4.       Negotiate Pricing with Vendor Partners.
One of the best and fastest ways to save costs in the kitchen is to negotiate pricing with vendor partners on pre-existing purchases and switch to buying as many items pre-cut and pre-portioned as possible. With reduced teams in the kitchen, no one has the time or the manpower to cut produce or proteins themselves. Buying diced vegetables, pre-sliced meats, and even pre-made bakery can be a huge cost-saving depending on the market. Also ask your supplier to suggest alternative cuts of beef that are equal in quality but just need a little finess from the chef; substitute a flat iron steak for a strip, etc. This will not impact the perception of value in the eyes of guests but it will make the relationship between the restaurant and the supplier stronger while shaving costs at the same time.

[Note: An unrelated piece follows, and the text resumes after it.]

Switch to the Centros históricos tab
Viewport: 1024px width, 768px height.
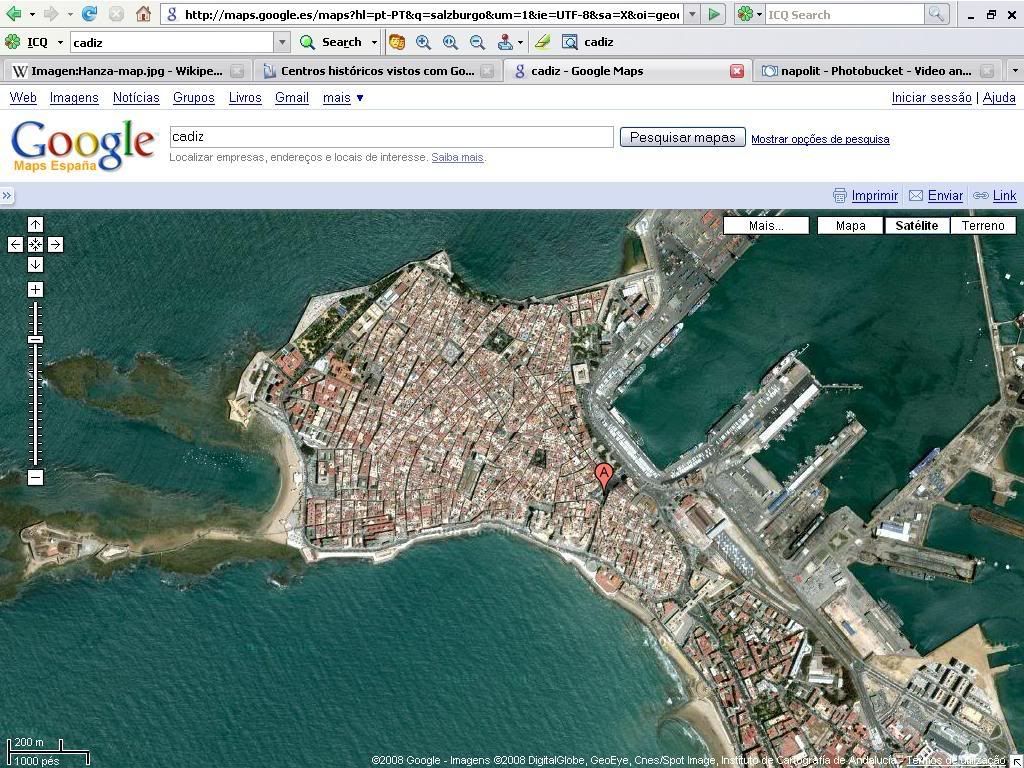pyautogui.click(x=376, y=71)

5.       Leverage Rebates.
If a property has a program that is rebate-based, it may be required to purchase 90% of all food and beverage products through the brand’s or management company’s purchasing partner. When the threshold is achieved the rebate probram can have a significant impact to the bottom line.

6.       Respect Your Vendors.
Supplier partners are the subject matter experts when it comes to sourcing the best products and negotiating the best prices. Whether your management company is working with a purchasing agent or a foodservice distributor, these companies provide a valuable resource in identifying what you can use and what you can substitute to be profitable. Treat them right, and they will work hard for you. Likewise, leverage the expertise of the management company itself; the corporate F&B team has spent years cultivating relationships with these experts for your benefit. The hospitality industry is built on respect — that regard should transcend beyond just guests and staff and extend to the meat guy, the fish gal, your produce vendors and even local farmers. If you are open and honest with your suppliers and share specifically what you are looking for, they will bend over backwards to meet your needs at a price you can afford. It’s not about leveraging the relationship to get great tickets to a ballgame; rather, sourcing great product is all you need to build a fulfilling and prosperous relationship.

“It's no longer business as usual, folks,” Reinbold said. “The ‘new normal’ way of doing business today is plagued with high prices and labor shortages. From what I’m hearing in the market, the cost of fuel, goods and delivery will not be dropping to pre-COVID levels any time soon — if ever again. Therefore, hoteliers and restaurateurs must do things differently if they are to survive. I hope these tips help. If you need further assistance, reach out to your management company representative; they are there to serve you.”